I have an older Sage 8wt that I have used for years, I purchased a BVK 8wt 4 piece so that I could pack it for a bonefish trip in Hawaii. The rod broke the first day on the flats when a weighted fly hit the rod on a backcast, totally my fault. I called BVK and explained I was on vacation fishing and it was the only rod I brought, and they had a local dealer replace the rod, talk about customer service. Also, later in the week I ended up catching a 10lb+ bone that ran like a freight train to get into the Pearl Harbor Channel, put a ton of pressure on the fish. I liked the action of the BVK so much that it is now my primary 8wt. I have broken it twice more, once in a ceiling fan and once pulling a fly out of the mangroves, both my fault.
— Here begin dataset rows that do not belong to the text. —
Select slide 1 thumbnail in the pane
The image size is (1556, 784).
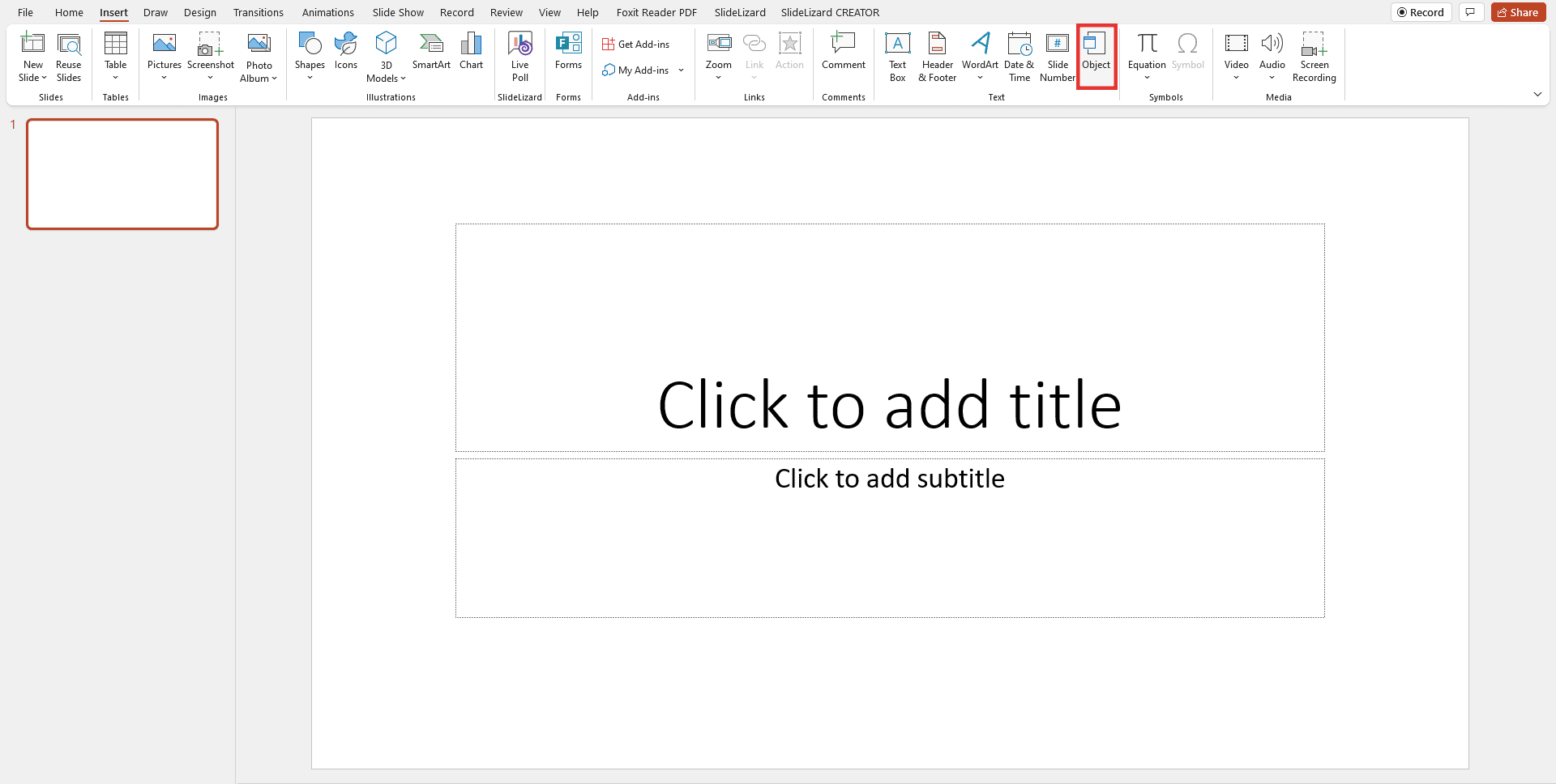122,173
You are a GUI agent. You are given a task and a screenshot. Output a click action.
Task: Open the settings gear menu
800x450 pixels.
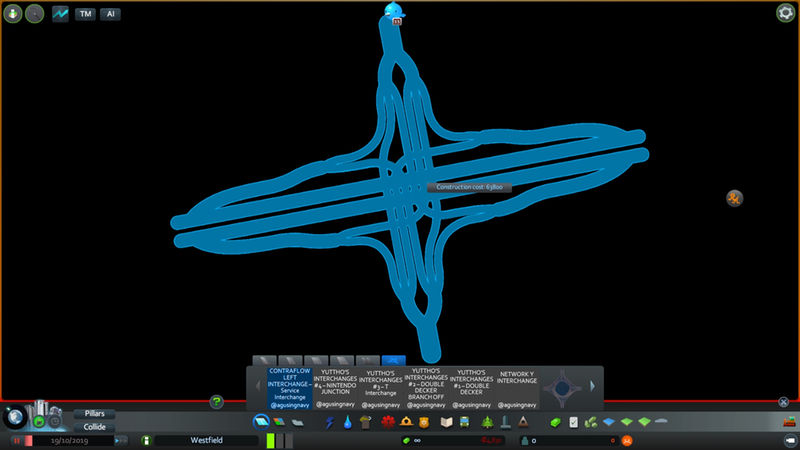pyautogui.click(x=786, y=13)
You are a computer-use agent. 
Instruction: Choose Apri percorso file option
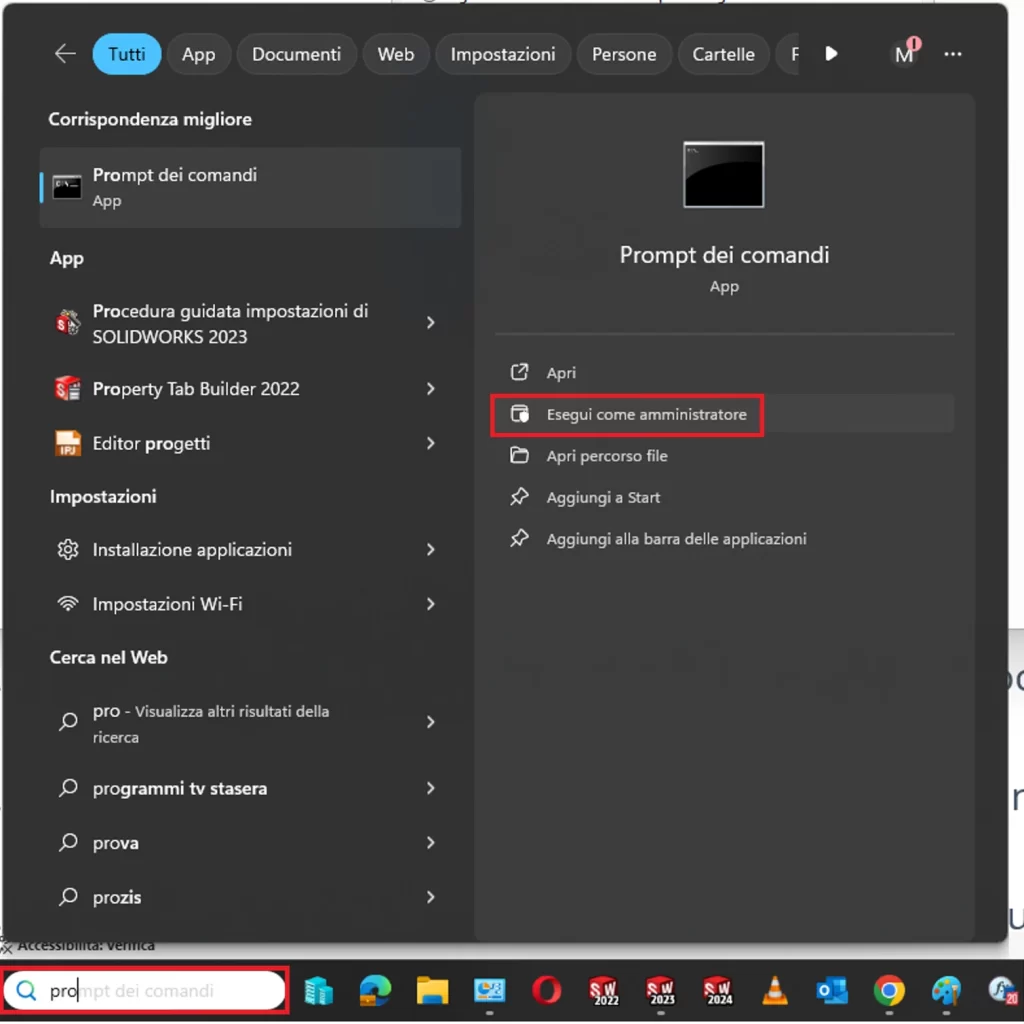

TFO's customer service is second to none, all fly rods break, so you better have someone that stands behind their product. The BVK is much faster than the older Sage RPLX that I was using, great overall rod for the money. I have not tried the mangrove or other rods yet by TFO. St. Croix also makes a good rod for the money too. I have 2 St. Croix rods, 4 Sage, a Beluauh (?) and the BVK, they all have their plus and minus.


----------



## Rediculous (May 5, 2012)

A BVK, was the very first rod I ever bought. I had never even thrown a fly rod, when I purchased it. It survived my learning curve. I've bounced so many weighted flies off it, along with every other kind of mishap a total newb can impose on a rod. That was over 2 years ago. Since then, I've caught reds, snook, tarpon, trout, flounder, sharks, jacks, lookdowns, bluefish, snappers and bass. There's more, I just can't think of them at the moment... and still on the same BVK. I primarily use my Mangrove nowadays, but my BVK is still kicking and still being used at times. Will it break at some point? Maybe, probably... but, I've put mine through more crap than any rod should go through, and I couldn't be more impressed with a $250 rod.


----------



## Backwater (Dec 14, 2014)

Redjim, what's your thoughts of the differences and simularities between the BVK and the Mangrove (i.e., casting, accuracy, presentation, lifting, feel, weight felt in-hand, durability, looks, etc.).


----------



## NoeSmyrnaBch (Aug 19, 2013)

Any rod can/will break. TFO's warranty is amazing. A buddy bought a broken rod off ebay and they still let him do the warranty on it. Had a new rod 3 days later for an extra $25, no questions asked (and he was honest about buying it on ebay).


----------



## redjim (Oct 16, 2012)

Hey Backwater

I find two major differences with the BVK and the Mangrove and they both help me (a very average caster at best) have a better time on the water.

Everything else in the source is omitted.